Sake: Japan’s National Drink
Sake — nihonshu in Japanese — is brewed rice wine with a history stretching back over 2,000 years. Unlike wine, which is produced by fermenting grape sugar directly, sake requires a two-stage process: first, koji mould converts rice starch into sugar; simultaneously, yeast ferments that sugar into alcohol. This parallel fermentation produces a drink of remarkable complexity — ranging from light and floral to rich and umami-dense — at alcohol levels typically between 14–18%.
How Sake is Classified
Japanese sake law defines quality grades based on the degree to which the rice grain is milled (seimaibuai — the percentage of the grain remaining after polishing):
- Junmai: Pure rice sake, no added alcohol. Full-bodied, often slightly acidic, pairs well with food.
- Honjozo: Small amount of distilled alcohol added — lightens the body and enhances aroma. An excellent entry point.
- Ginjo: Rice milled to 60% or less. Lighter, more aromatic, fruity notes.
- Daiginjo: Rice milled to 50% or less. The premium category — delicate, complex, often floral.
- Junmai Daiginjo: Pure rice, milled to 50% or less. The apex of the classification system.
Beyond classification, sake also varies by temperature serving style (warm/atsukan vs cold/reishu), filtration (muroka — unfiltered), carbonation (sparkling), freshness (nama — unpasteurised), and regional water character.
Major Sake Regions
Nada (Hyogo): The largest sake-producing district in Japan, known for strong, dry sake made with Miyamizu water from the Rokko mountains. The brands Hakutsuru, Kiku-Masamune, and Nada Gogo are based here.
Fushimi (Kyoto): Produces soft, slightly sweet sake using the gentle Fushimi spring water. Gekkeikan and Kizakura are the major names. The canal-side kura (breweries) of Fushimi Momoyama are a popular tourist area.
Niigata: Famous for tanrei karakuchi — clean, dry, light sake that pairs with the region’s seafood. Kubota and Hakkaisan are internationally recognised Niigata brands.

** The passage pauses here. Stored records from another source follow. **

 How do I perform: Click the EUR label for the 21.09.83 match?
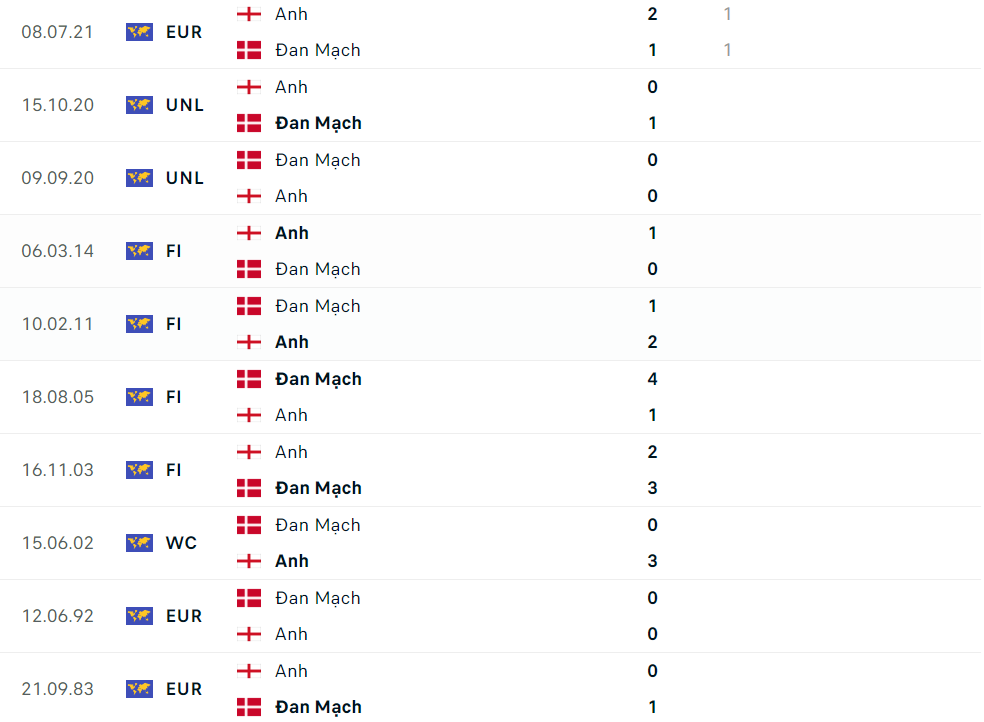click(x=184, y=689)
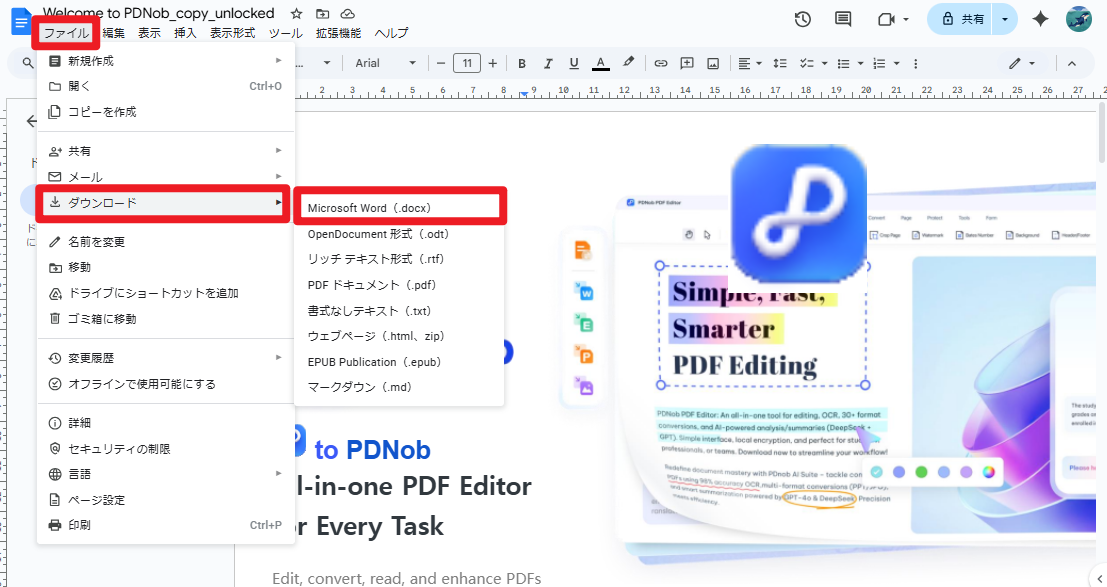Image resolution: width=1107 pixels, height=587 pixels.
Task: Apply italic formatting
Action: pyautogui.click(x=547, y=62)
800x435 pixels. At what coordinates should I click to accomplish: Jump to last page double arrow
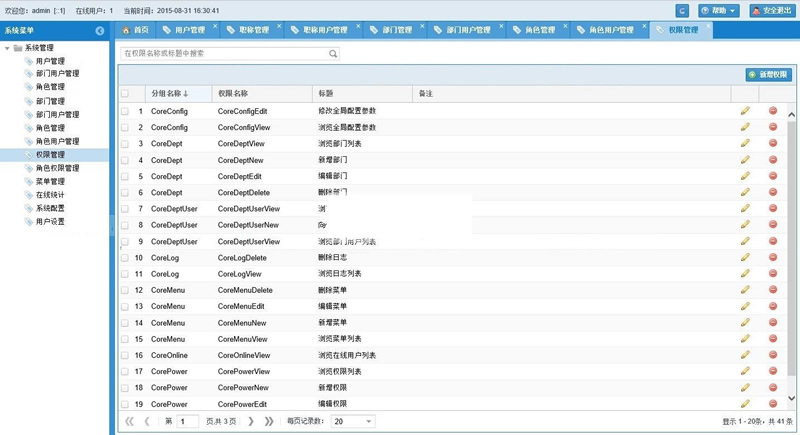(269, 421)
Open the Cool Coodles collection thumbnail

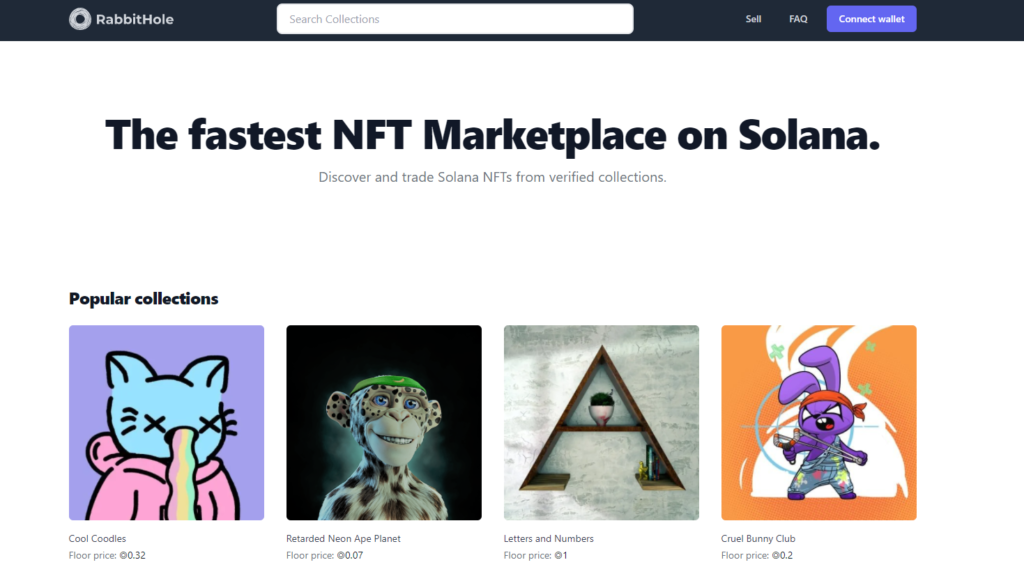(166, 422)
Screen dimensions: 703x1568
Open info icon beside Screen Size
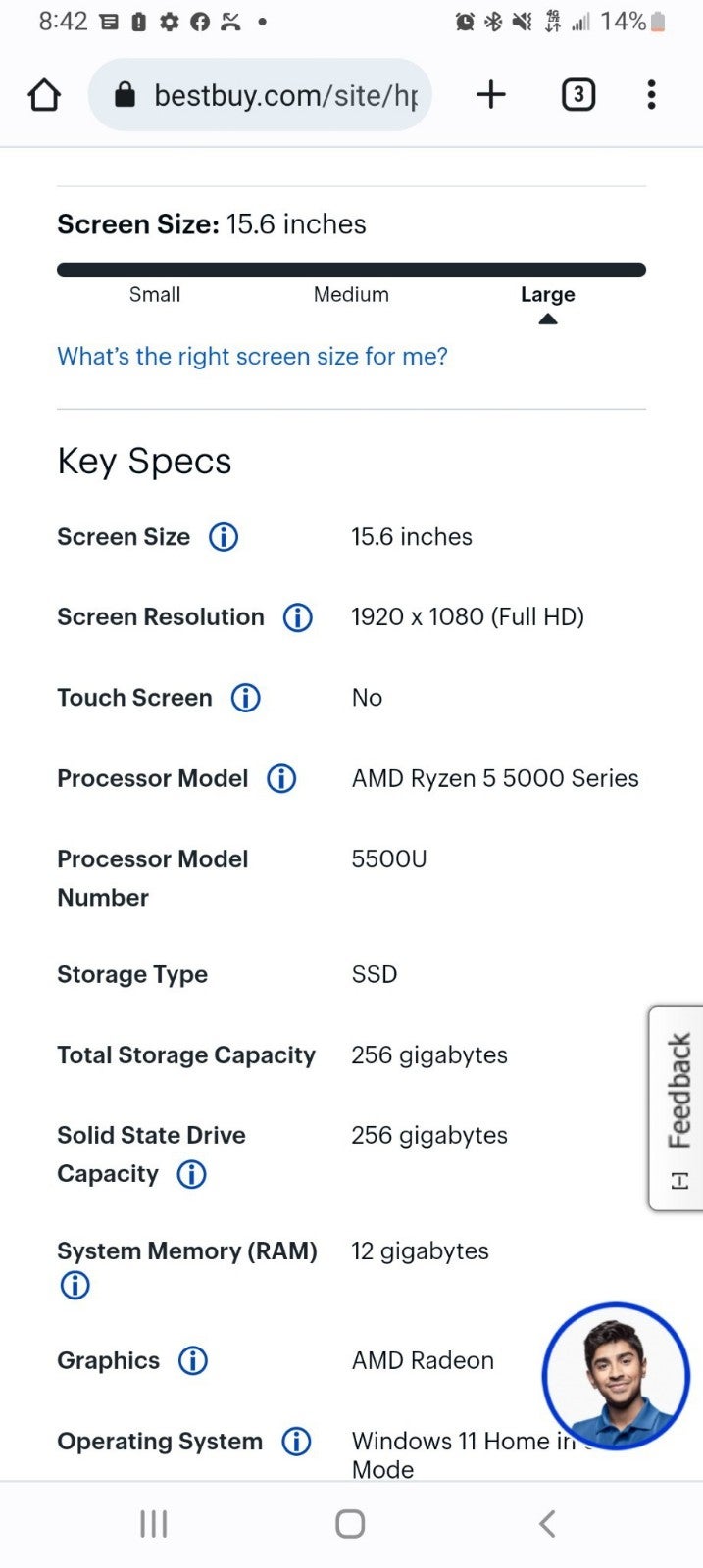(224, 537)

Akita, Yamagata, Fukushima: Tohoku produces some of Japan’s most celebrated sake, with breweries using pristine snowmelt water from mountain ranges.
Brewery Tours and Tastings
Most established sake breweries offer tours, typically free or for a small fee, that cover the koji room, fermentation tanks, pressing, and bottling facilities. Tasting bars follow. Notable visitor-friendly breweries include:
- Gekkeikan Okura Sake Museum, Fushimi: Full museum and tasting, open daily, in a beautifully preserved Meiji-era brewery complex.
- Hakutsuru Sake Brewery Museum, Nada: Free entry, extensive exhibits on traditional brewing tools and techniques.
- Uehara Shuzo (Tama no Hikari), Fushimi: A smaller organic brewery offering more intimate tours.
- Suehiro Sake Brewery, Aizu-Wakamatsu (Fukushima): Tours of a working 19th-century brewery with tastings of award-winning junmai.
Sake Bars and Tasting Events
Sake izakaya (nihonshu-specialising bars) in Tokyo, Osaka, and Kyoto offer curated lists of 30–150+ sake from small regional producers, with staff who can guide selections by region, style, and food pairing. Sake events — including the annual Sake and Shochu Makers’ Association tastings and regional festivals like Niigata’s Sake no Jin (March) — bring together dozens of breweries under one roof for ¥2,000–¥3,000 entry with unlimited tasting.